Landscape Information
Originally part of the Snoqualmie Pass wagon road through the rural Evans Creek Valley, this route became part of the 3,300-mile-long transcontinental Yellowstone Trail completed in 1923. The dirt and gravel road was surveyed in 1901 to traverse a one and one-half-mile-long bottomland pass to redirect traffic from a steep and dangerous route between Redmond and Seattle. Local landowner James Mattson filed the petition with King County to have the road constructed and posted bond for the survey. The road remained gravel until 1913 when, responding to increased use, the County extended the road by an additional mile and repaved it with bricks brought from nearby Renton. Laid in a stretcher bond paving pattern by a professional bricklayer and local residents, the improved surface transformed the former wagon road into a major route used by local farmers, loggers, and transcontinental traffic.

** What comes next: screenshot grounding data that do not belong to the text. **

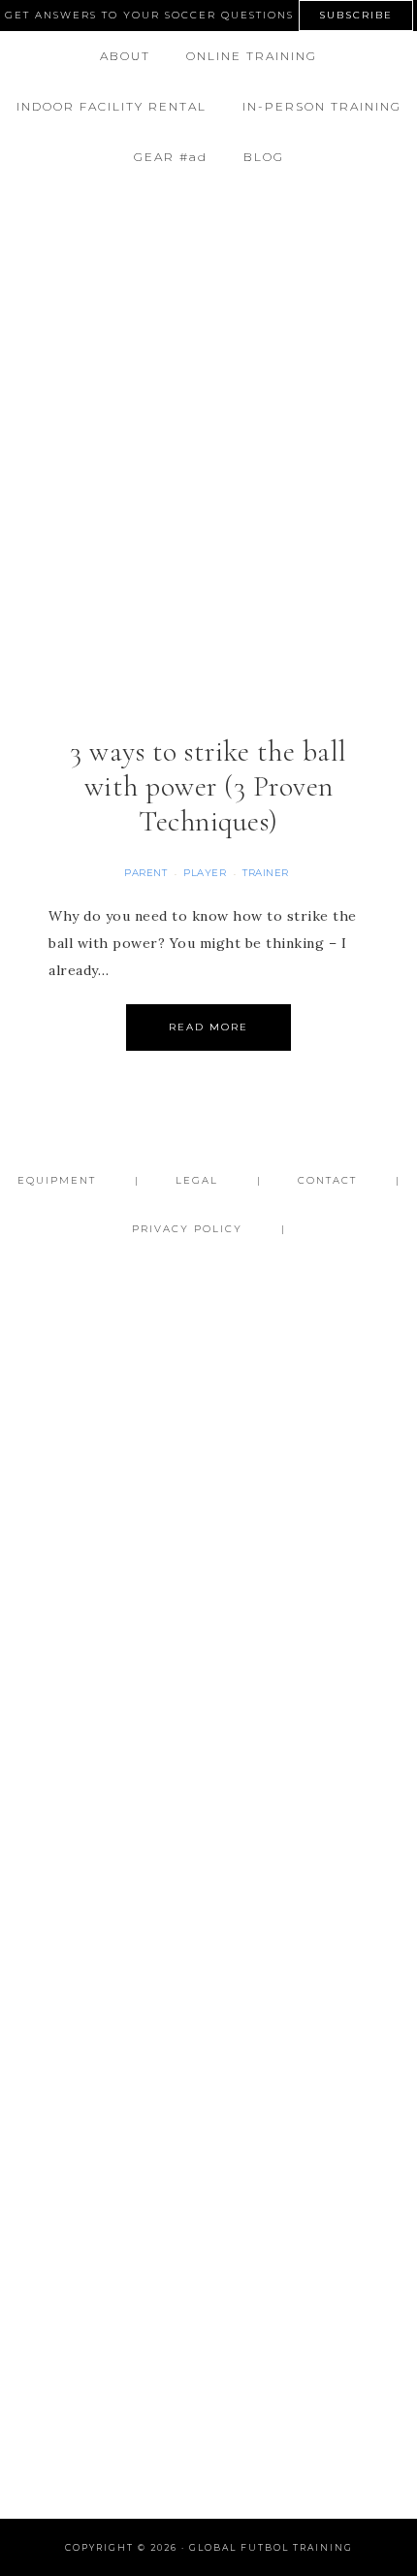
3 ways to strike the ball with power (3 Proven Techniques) (208, 786)
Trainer (265, 872)
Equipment (56, 1180)
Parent (145, 872)
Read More (208, 1027)
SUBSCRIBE (356, 15)
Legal (197, 1180)
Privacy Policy (187, 1229)
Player (204, 872)
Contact (327, 1180)
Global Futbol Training (209, 243)
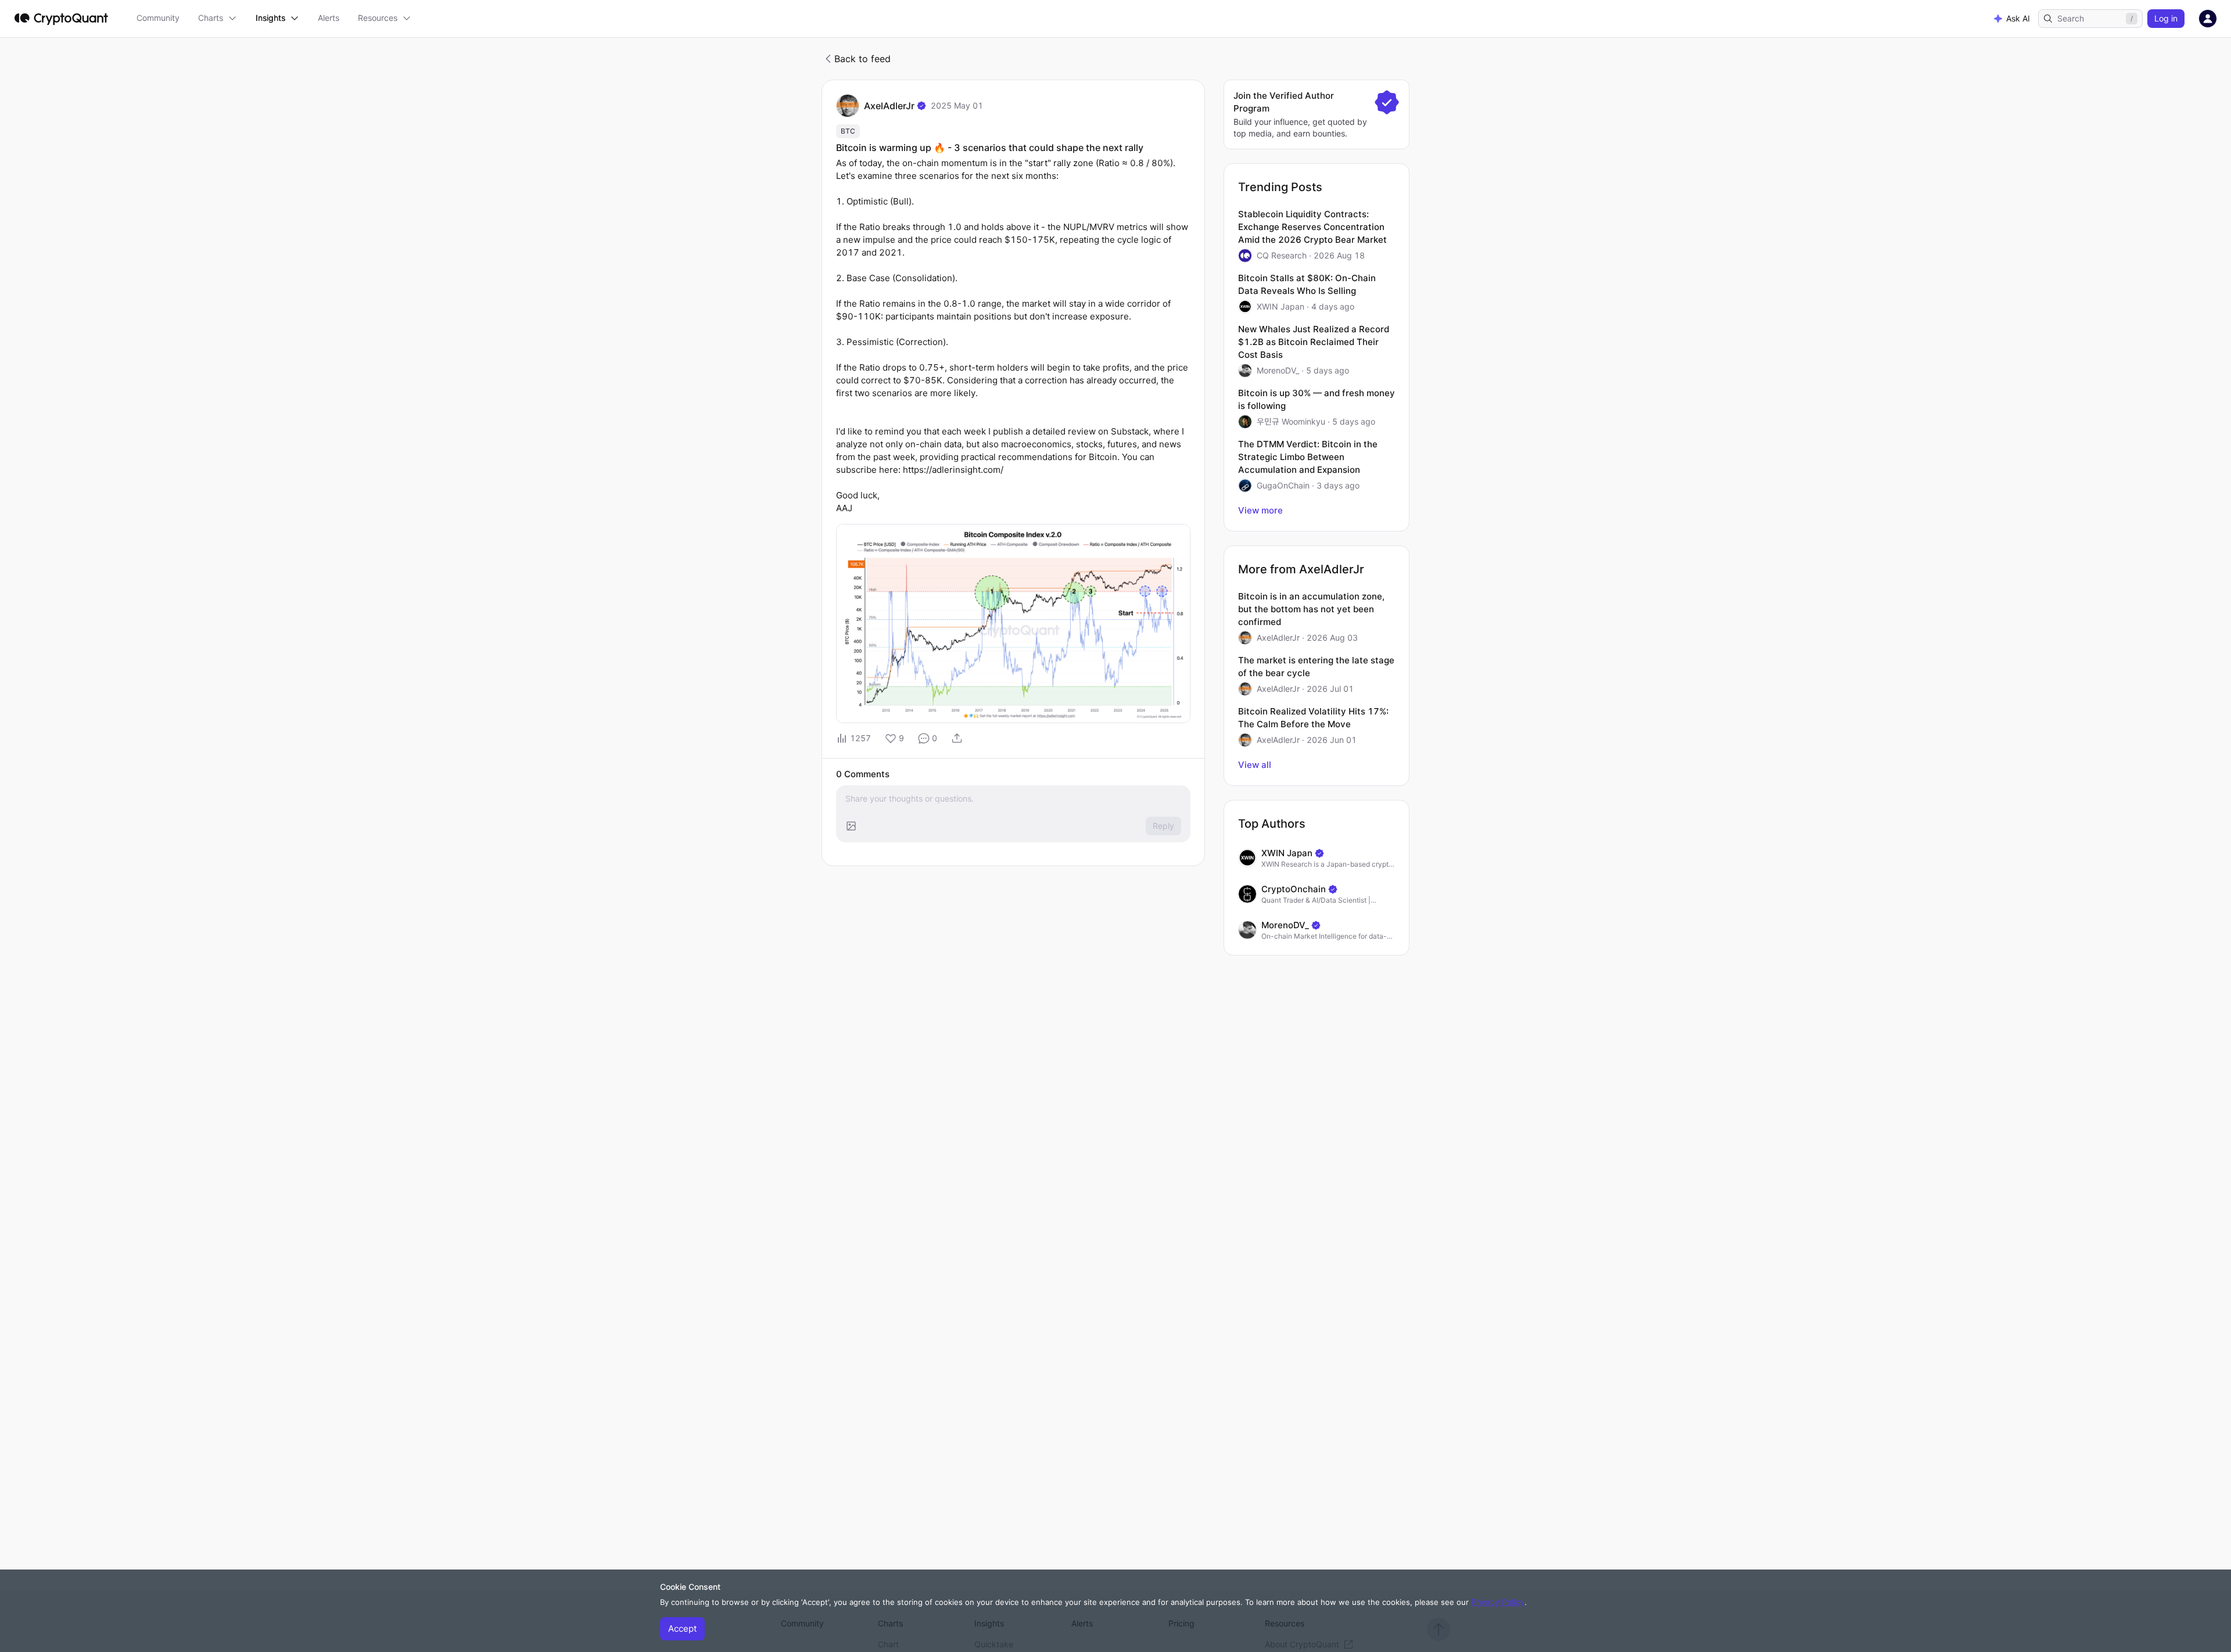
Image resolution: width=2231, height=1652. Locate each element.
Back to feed (862, 58)
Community (158, 18)
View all (1254, 764)
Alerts (328, 18)
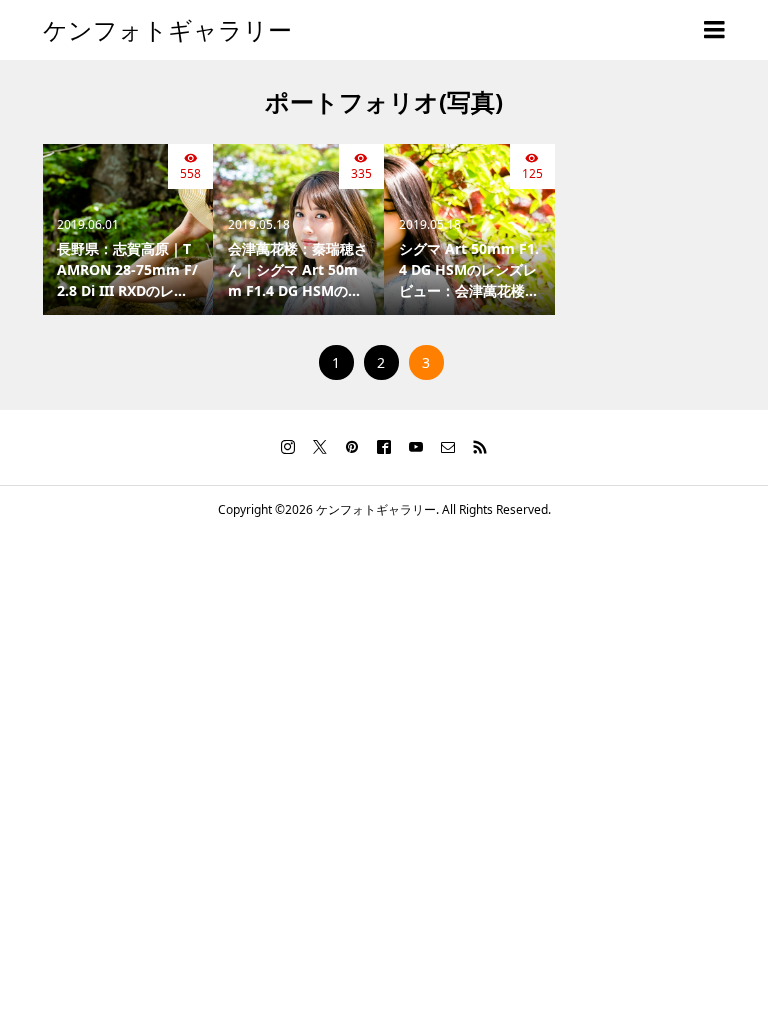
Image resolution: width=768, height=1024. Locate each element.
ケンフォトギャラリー (167, 29)
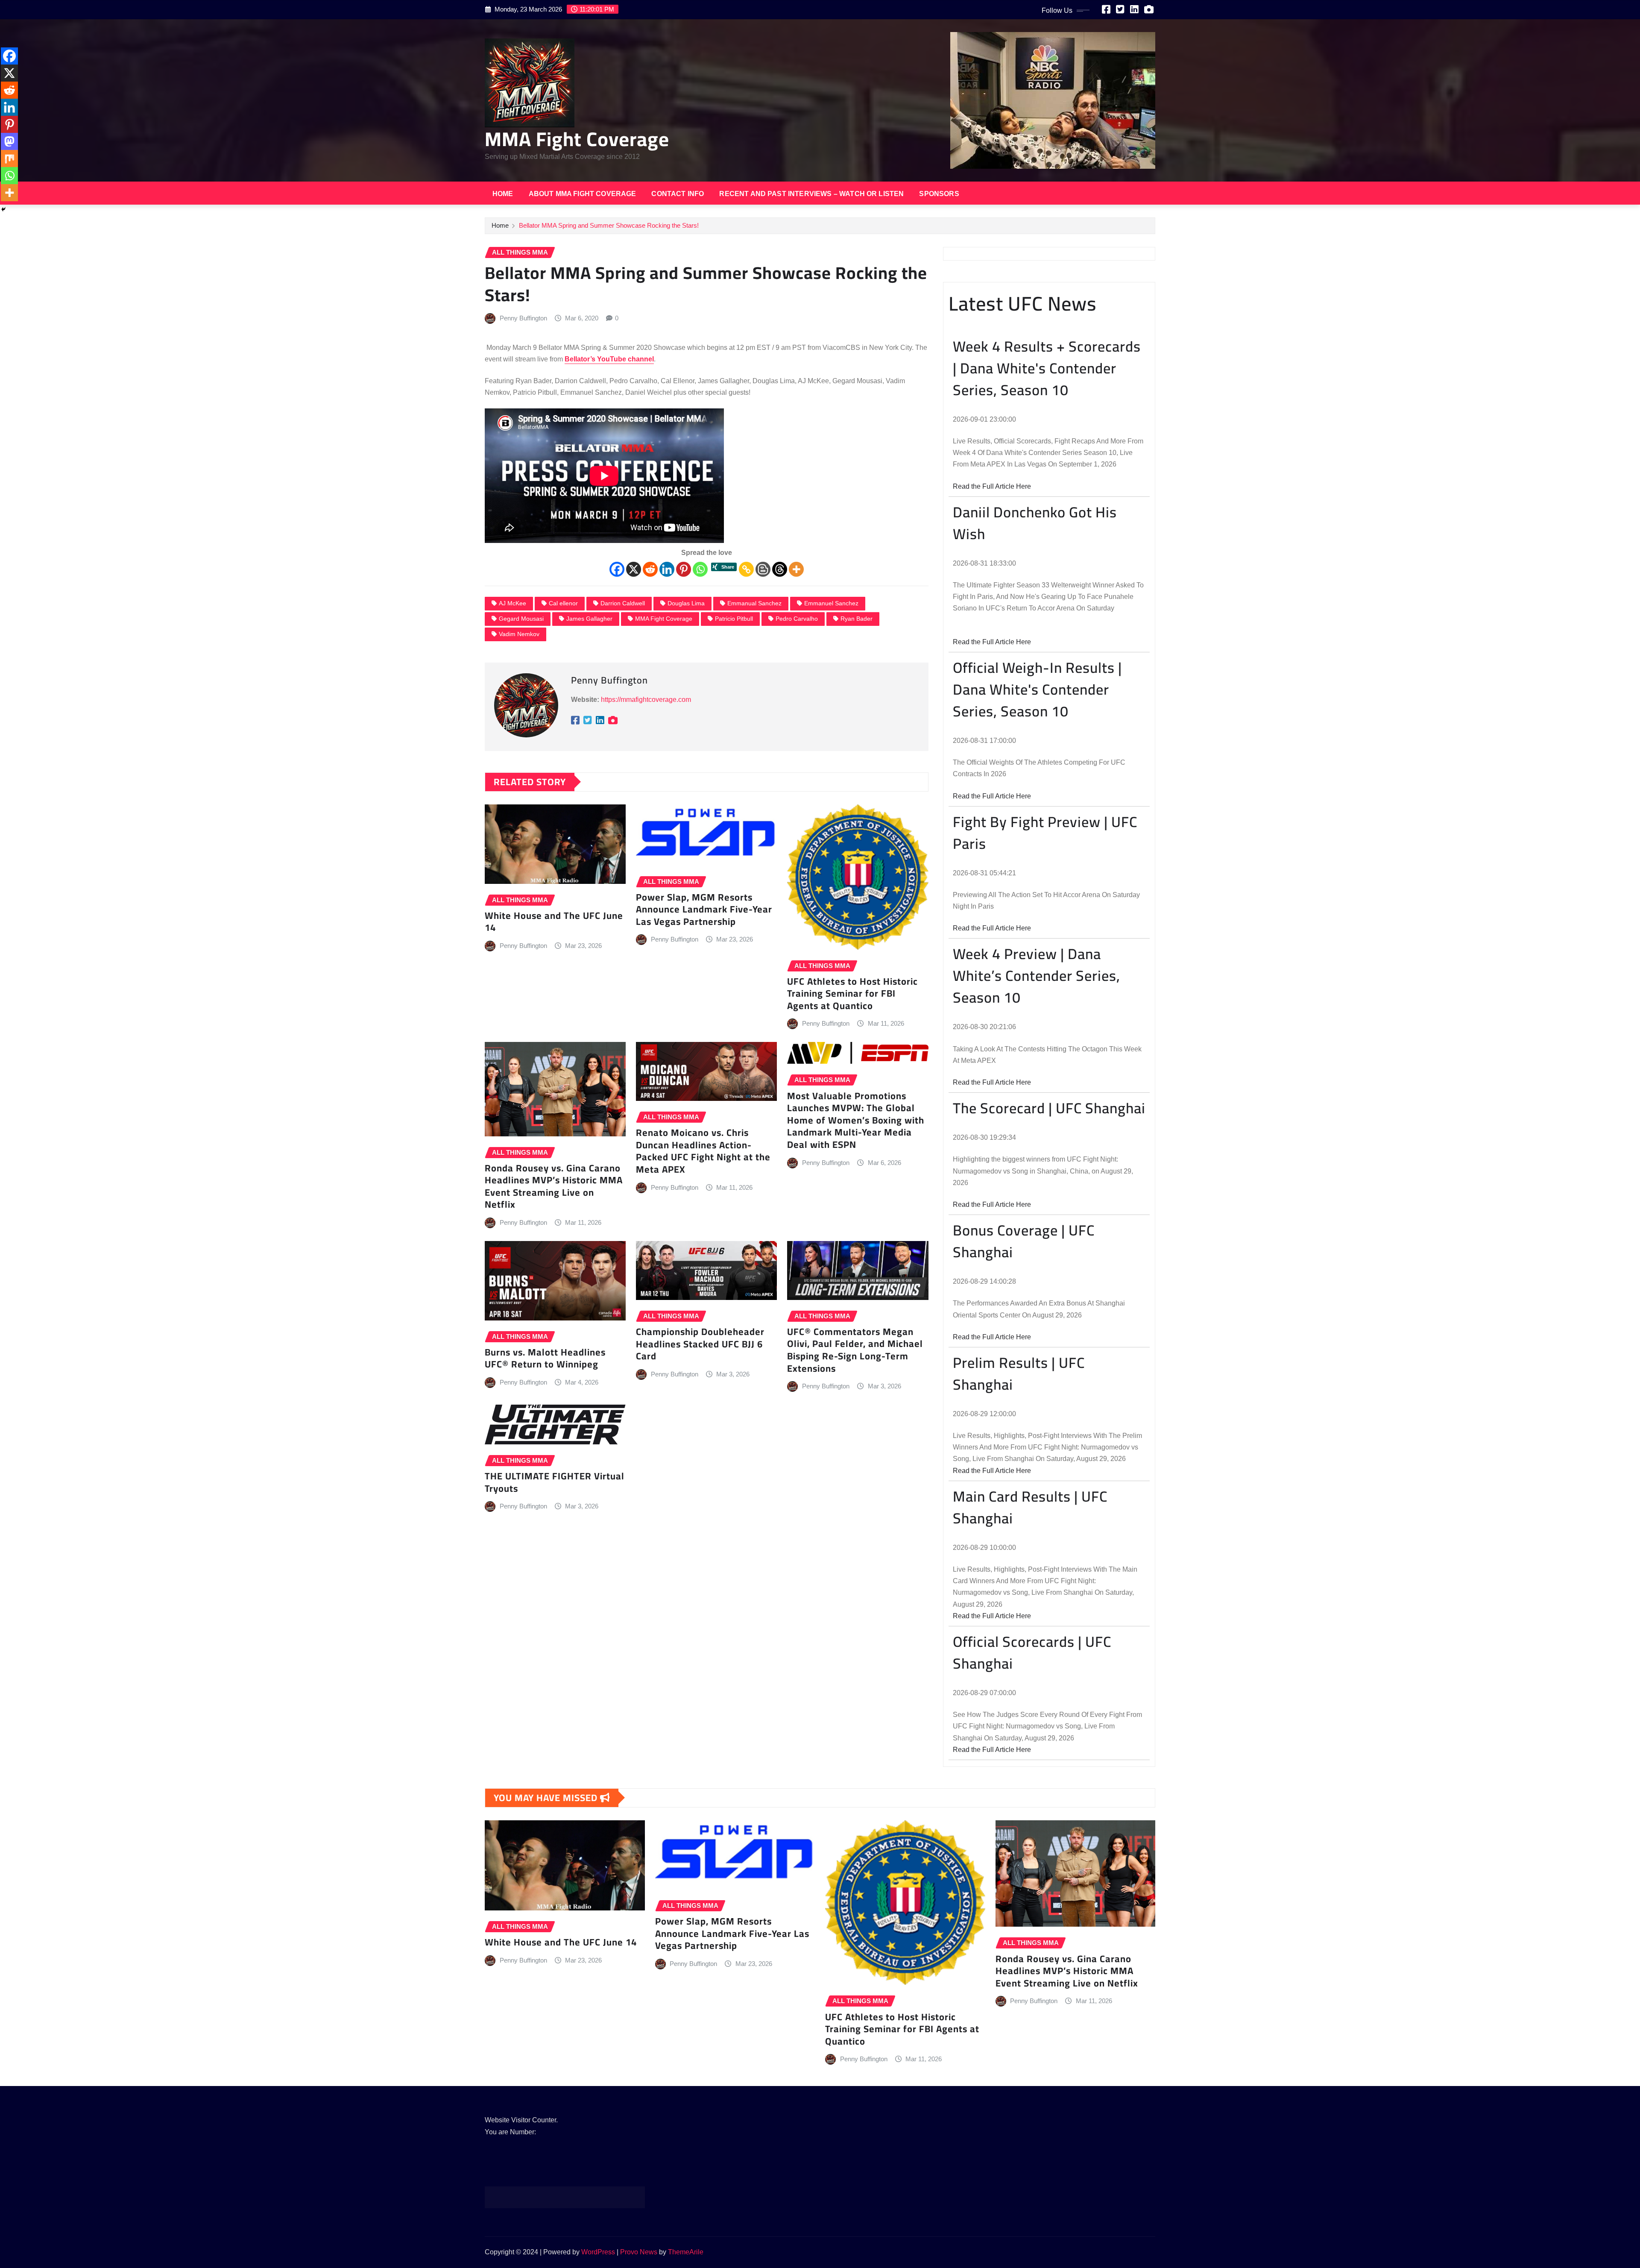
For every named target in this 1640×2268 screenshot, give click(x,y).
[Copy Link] (746, 569)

Primarily straight and running north-south through agricultural fields and woodlots, the brick section stretches between Union Hill Road and Redmond Fall City Road. One 90-degree bend known as Dead Man’s Curve at the intersection with Union Hill Road marks the location of an early automobile accident. Today, at just over one mile in length, the brick road is among the last remaining sections of the Yellowstone Trail to retain its historic character. The bumpy road preserves a track of broken brick along its western edge caused by a tractor with a spiked wheel in 1915. Listed on the National Register of Historic Places in 1974, King County restored much of the route in 1989.